Mawson is a single-member electoral district for the South Australian House of Assembly. It covers the entirety of Kangaroo Island, and parts of the local government areas of Alexandrina Council, the City of Onkaparinga, and the District Council of Yankalilla. Major localities in the district include Cape Jervis, Kingscote, McLaren Vale, Port Willunga, Aldinga Beach, Sellicks Beach, Willunga and Yankalilla.

==History==
The electorate was created in the 1969 redistribution, taking effect at the 1970 election. It is named after Sir Douglas Mawson, a geologist and explorer who made several expeditions to Antarctica.
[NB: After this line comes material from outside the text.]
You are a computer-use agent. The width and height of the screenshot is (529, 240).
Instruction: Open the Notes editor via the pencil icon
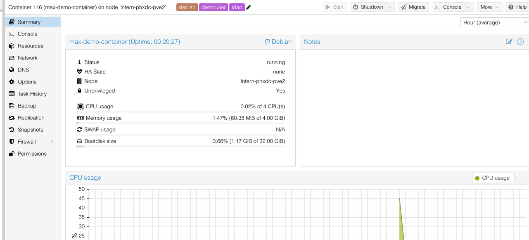click(509, 41)

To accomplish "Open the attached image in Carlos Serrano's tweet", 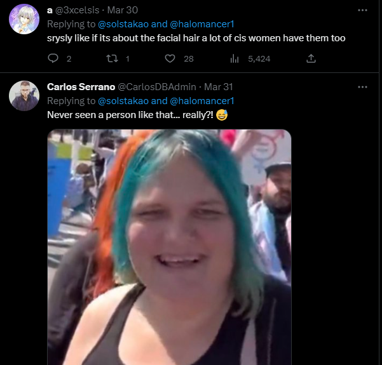I will coord(169,247).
For the first three decades of its existence, it was a bellwether seat held by the party of government. This pattern was broken at the 2002 election, when Robert Brokenshire held the seat for the Liberals amidst a Labor election victory. Although it was thought that Brokenshire had established a base in Mawson, it reverted to form at the 2006 election, when Labor candidate and former journalist Leon Bignell won amid that year's massive Labor landslide.

Bignell went on to increase his seat margins at the 2010 and 2014 elections. In both cases, he not only bucked the statewide trend, but also decades of voting patterns in the electorate. The 2016 redistribution ahead of the 2018 election heavily redistributed Mawson from a 5.6 percent Labor seat to a notional 3.2 percent Liberal seat, taking in areas down the coast as far as and including Kangaroo Island. However, Bignell picked up a swing of over four percent to narrowly retain the seat even as Labor lost government; he thus became its second opposition member. In 2022, Bignell achieved a big swing of over 15% to win the primary vote with over 51% and a 13% swing on the two-party preferred margin giving it a 63% two-party preferred margin making it a safe Labor seat.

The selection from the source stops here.